*Quoted passage*:
One outcome from Copenhagen must be the provision of substantial finance for adaptation in developing countries. This must be at least US$50bn on average over the period 2013-2017, rising to at least US$100 billion per year by 2020, consistent with the latest available scientific and economic needs assessments. Funding should prioritise the most vulnerable countries and within them, the most vulnerable communities and peoples. All funding must be additional to existing Official Development Assistance (ODA) commitments of 0.7% of Gross National Income (GNI) which are still required to meet the Millennium Development Goals. This new finance for adaptation must be from innovative sources, be predictable and be provided as grants and not loans.
A Copenhagen Adaptation Framework should:
- Massively scale-up support for adaptation actions in developing countries, covering the full life-cycle of adaptation and for the full range of actions from specific projects to the full implementation of National Adaptation Action Strategies and Plans, from immediate to long-term action
- Deliver regular flows of financial and other support for adaptation planning, implementation and evaluation/monitoring, in the form of predictable periodic grant instalments
- Prioritise especially vulnerable people and countries, through sound human and ecosystem vulnerability and climate risk assessments
- Facilitate transparent, participatory, and inclusive decision-making at all levels, including at the level of institutional arrangements
- Provide immediate support for capacity building, including institutional capacity building, to set up new, or enhance existing in-country processes for transparent and participatory adaptation planning, implementation and monitoring/review
- Facilitate, enable and support generation, gathering and disseminating of data, knowledge and experiences, including traditional knowledge on adaptation planning and practices
- Make available interim support for developing countries for the development of adaptation programmes and for mainstreaming of climate change into all government programs in the next few years, before National Adaptation Plans are able to be prepared
- Provide upfront financial and technical assistance for the most vulnerable developing countries
- Strengthen and expand the work of existing (and where required new) Regional Centres to scale- up and facilitate capacity building on national and sub-national levels, with a view to accelerate the implementation of adaptation on the best scientific basis available
- Provide for the establishment of a Climate Risk Insurance Mechanism that a) provides or facilitates technical assistance for disaster risk reduction activities such as risk and vulnerability assessments; b) includes a climate risk fund to cover a pre-defined proportion of damages from high-level, climate related shocks; c) provides technical assistance and financial support for setting up and operating pro- poor insurance schemes such as micro insurance
- Initiate a mechanism to address loss and damage from unavoidable slow-onset impacts of climate change (such as sea-level rise or intrusion of saltwater into aquifers). This mechanism must be designed to recover and rehabilitate, and provide compensation for, livelihoods and ecosystems threatened, damaged or lost through such impacts
- Provide for independent monitoring and evaluation of finance and support provided internationally as well as of the effectiveness of programmes delivered, with space and resources provided for civil society to review and comment on national adaptation strategies, programmes and projects. Where appropriate, relevant social and environmental impact assessment tools should be used to avoid mal-adaptation. Provide for equitable, geographically- balanced and transparent governance of institutions (whether new or existing), with representation of vulnerable communities, populations and people and from civil society (including full participation and voting rights)

*Written exercise*:
Update the climate adaptation finance passage starting with "One outcome from" and going on through "and not loans.", putting "donations" in place of "grants".

*Entries provided*:
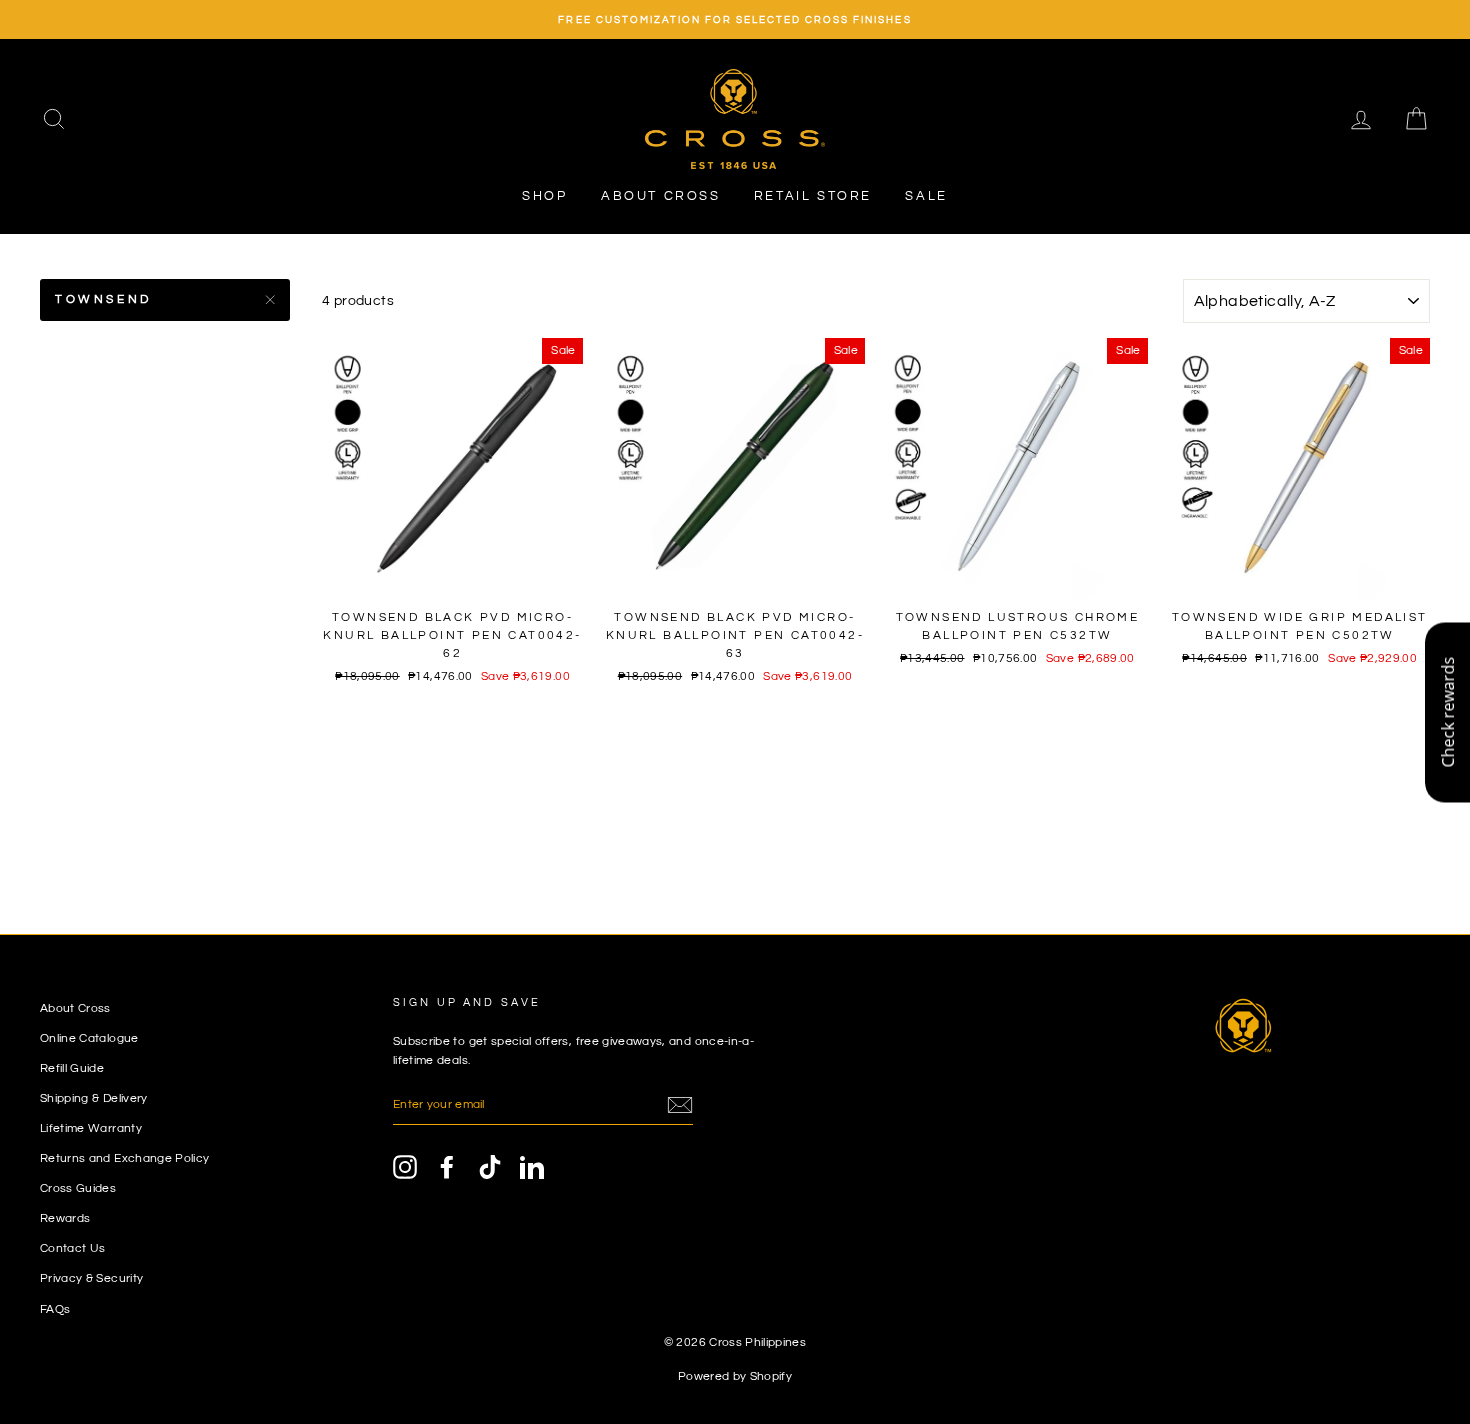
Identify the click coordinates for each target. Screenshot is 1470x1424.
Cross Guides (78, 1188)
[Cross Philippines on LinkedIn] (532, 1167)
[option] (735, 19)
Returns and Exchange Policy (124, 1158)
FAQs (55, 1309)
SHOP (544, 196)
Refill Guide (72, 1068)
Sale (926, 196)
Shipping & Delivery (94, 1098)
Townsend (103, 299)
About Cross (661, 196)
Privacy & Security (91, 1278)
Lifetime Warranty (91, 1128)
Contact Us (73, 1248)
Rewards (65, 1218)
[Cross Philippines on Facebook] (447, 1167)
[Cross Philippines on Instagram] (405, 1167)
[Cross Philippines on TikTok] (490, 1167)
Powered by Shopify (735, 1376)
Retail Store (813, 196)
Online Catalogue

*Output of the exercise*:
One outcome from Copenhagen must be the provision of substantial finance for adaptation in developing countries. This must be at least US$50bn on average over the period 2013-2017, rising to at least US$100 billion per year by 2020, consistent with the latest available scientific and economic needs assessments. Funding should prioritise the most vulnerable countries and within them, the most vulnerable communities and peoples. All funding must be additional to existing Official Development Assistance (ODA) commitments of 0.7% of Gross National Income (GNI) which are still required to meet the Millennium Development Goals. This new finance for adaptation must be from innovative sources, be predictable and be provided as donations and not loans.